I recall taking a date to the midget auto races. (We were nothing if not pure class on our dates). Soon the young lady informed me that she was bored out of her skull. Then the left front wheel of one car ran up onto the right rear wheel of another, causing the first car to flip upside down on an embankment. My concern was that those phony headrests on the midgets were for appearance only, since they only came up to the middle of the drivers’ backs, so I was sure the driver had a broken neck or worse. I asked my date whether she was finally happy, and she answered enthusiastically that she was. (The driver walked away without major injuries. I don’t recall her reaction to that.)
Decades back we were already deploring sex and violence on television, and with the advance in special effects techniques things have only worsened, at least in the case of violence. A sure-fire formula for a successful film is non-stop violent action with some sleazy sex thrown in for good measure. Mention a beautiful, poetic film such as Babette’s Feast or Love Comes Softly and see what kind of response you get. People don’t even bother to say, “Bo-ring” anymore. They just look at you as if you had brought a skunk into the room.

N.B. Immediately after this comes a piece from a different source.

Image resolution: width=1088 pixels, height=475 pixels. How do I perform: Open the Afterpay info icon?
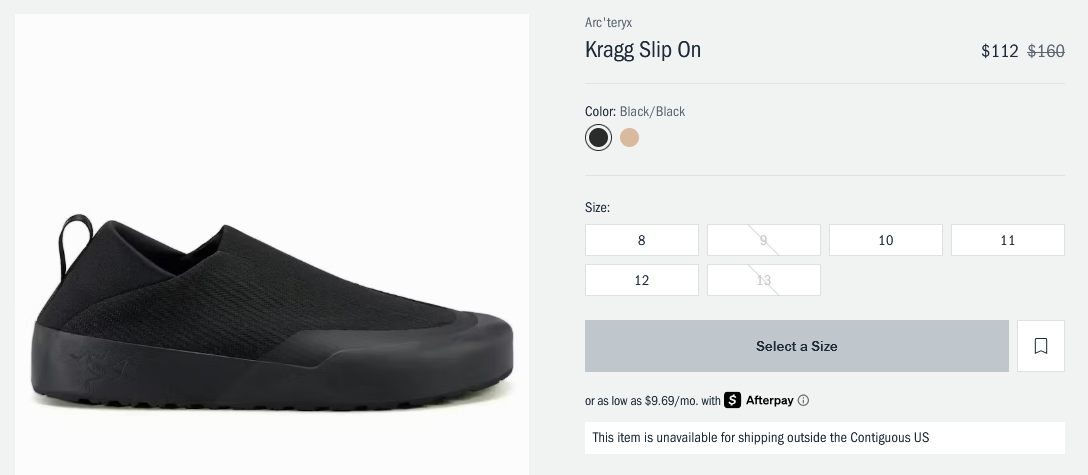pyautogui.click(x=803, y=401)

Sports play a major role in our entertainment culture. Leaving aside the “enforcer” in hockey matches, whose role is to start fights to keep the customers stimulated enough to return to their hotel rooms and trash them, we still have sportscasters who praise players to the skies for engaging in “smash-mouth football,” and last weekend there was a series of short videos of college players in boxing poses, feinting blows at the camera. A few years ago a lot of effusive praise was heaped upon a former player at a Texas school for orphans who had been especially proficient at a move taught by his coach that involved catching an opponent under his chin with one’s helmet and jerking it up sharply. This was guaranteed to knock the opponent out cold.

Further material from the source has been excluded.